PolitiFact also quoted Weber as saying that the U.S. has an arrangement with Ukraine’s Ministry of Health “to improve public health laboratories and prevent the threat of outbreaks of infectious diseases.”
Stories about non-existent U.S.-run biolabs in Ukraine have been a staple of Russian disinformation since the conflict began after Moscow illegally annexed the Crimean peninsula in 2014.
In 2017, Russian state media reported that pro-Russian hackers in Ukraine had found information that a U.S.-run biolab was carrying out biological weapons experiments in Ukraine.
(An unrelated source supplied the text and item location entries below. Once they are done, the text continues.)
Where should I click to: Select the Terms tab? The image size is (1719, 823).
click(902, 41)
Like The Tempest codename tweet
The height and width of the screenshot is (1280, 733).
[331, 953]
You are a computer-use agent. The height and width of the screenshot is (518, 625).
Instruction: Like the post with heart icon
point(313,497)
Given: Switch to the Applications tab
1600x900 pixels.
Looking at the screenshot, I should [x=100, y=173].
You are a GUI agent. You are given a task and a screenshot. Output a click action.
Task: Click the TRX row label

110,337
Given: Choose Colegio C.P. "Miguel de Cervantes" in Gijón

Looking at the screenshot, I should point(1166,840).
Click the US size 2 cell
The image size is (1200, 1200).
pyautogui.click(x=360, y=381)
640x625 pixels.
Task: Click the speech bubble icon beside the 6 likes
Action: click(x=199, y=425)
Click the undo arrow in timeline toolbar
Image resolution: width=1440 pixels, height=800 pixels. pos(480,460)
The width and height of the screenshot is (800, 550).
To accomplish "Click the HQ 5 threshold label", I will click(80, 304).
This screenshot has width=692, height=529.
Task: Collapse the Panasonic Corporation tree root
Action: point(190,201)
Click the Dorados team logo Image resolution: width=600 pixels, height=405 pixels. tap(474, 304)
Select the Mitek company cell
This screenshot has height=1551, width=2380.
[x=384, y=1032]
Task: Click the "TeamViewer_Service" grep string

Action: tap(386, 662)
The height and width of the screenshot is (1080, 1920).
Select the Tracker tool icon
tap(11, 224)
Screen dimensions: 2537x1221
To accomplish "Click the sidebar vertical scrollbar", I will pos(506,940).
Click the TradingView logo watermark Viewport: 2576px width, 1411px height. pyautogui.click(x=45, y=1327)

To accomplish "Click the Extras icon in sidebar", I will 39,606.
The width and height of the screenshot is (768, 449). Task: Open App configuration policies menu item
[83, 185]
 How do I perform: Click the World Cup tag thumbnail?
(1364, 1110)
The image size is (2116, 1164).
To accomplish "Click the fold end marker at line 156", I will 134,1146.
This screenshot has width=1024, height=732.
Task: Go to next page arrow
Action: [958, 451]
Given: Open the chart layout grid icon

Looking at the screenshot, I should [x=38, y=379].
Such stories lack any concrete evidence and are typically based on innuendo about innocuous real events. For example, Russian state media reports in 2017 seized on a visit by a representative of an international HIV/AIDS and tuberculosis institute who met with defense and National Guard officials. The actual purpose of the visit was to educate personnel on the danger of HIV and other diseases, as well as how to prevent their outbreak.
That same year, some pro-Russian websites spread the claim that biological weapons testing was responsible for an outbreak of measles in Ukraine. In reality, the outbreak had been due to parents not vaccinating their children.
With Russia’s full-on invasion of Ukraine, unsubstantiated claims continue. On March 7, Igor Kirillov, head of Russian military’s chemical, biological and radiation protection force, claimed that Ukrainian biolabs were experimenting with deadly pathogens.
"The analysis of disposal acts indicates experiments were staged with pathogens of plague, anthrax and brucellosis at a biolaboratory in Lvov and with pathogens of diphtheria, salmonellosis and dysentery at laboratories in Kharkov and Poltava," Russia's TASS state news agency quoted Kirillov as saying.
It is difficult to know how the Russian military could have carried out such analyses, given that Russian forces have not yet managed to take control of Kharkiv and that no Russian troops are anywhere near Lviv. As indicated above, Ukraine does have public health laboratories devoted to preventing outbreaks of infectious diseases.